Tuesday: stationary bike +
Nike Training Club
Since my legs were still a little sore from Saturday’s long run I just rode the stationary bike, nice and easy.
Wednesday: 8 miles
My hips and calves started to get a little sore around mile 3.5/4 but it worked itself out as I kept running. It was a good run overall.
7 6 miles(am) + Nike Training Club(pm)
This run was hard. The humidity was absolutely awful! Here’s to hoping that we’ll get a little more than a couple days relief from this before summer hits for real. Breathing felt difficult so I dropped down from 7 miles to 6 (what I originally had scheduled).
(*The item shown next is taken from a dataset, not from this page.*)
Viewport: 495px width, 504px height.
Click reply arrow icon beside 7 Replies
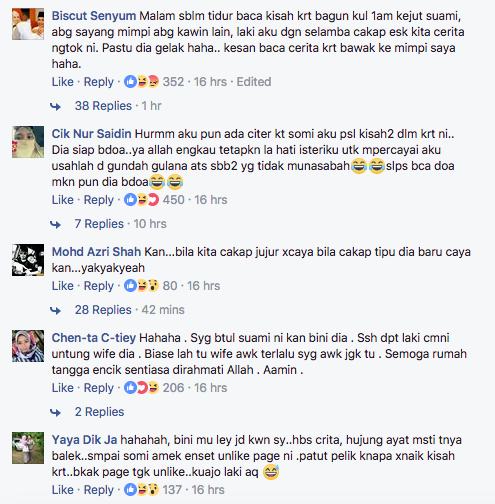tap(55, 225)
Even though the run was hard, I still loved it!
In anticipation of the hilly half coming up I decided not to do a NTC workout in the afternoon. I’ll pick this up again in the coming week.
Friday: stationary bike at gym
Nice, easy ride. I decided to not look at the total distance at all until I finished and was pleasantly surprised at the total distance. (just over 15 miles)
Saturday: Clemson Easter Bunny Run Half Marathon
I think my love of this race is very clear.
Up next? Another assault on Paris Mountain Saturday, 18 miles this time and then the Greer Half Marathon on the 21st. yay!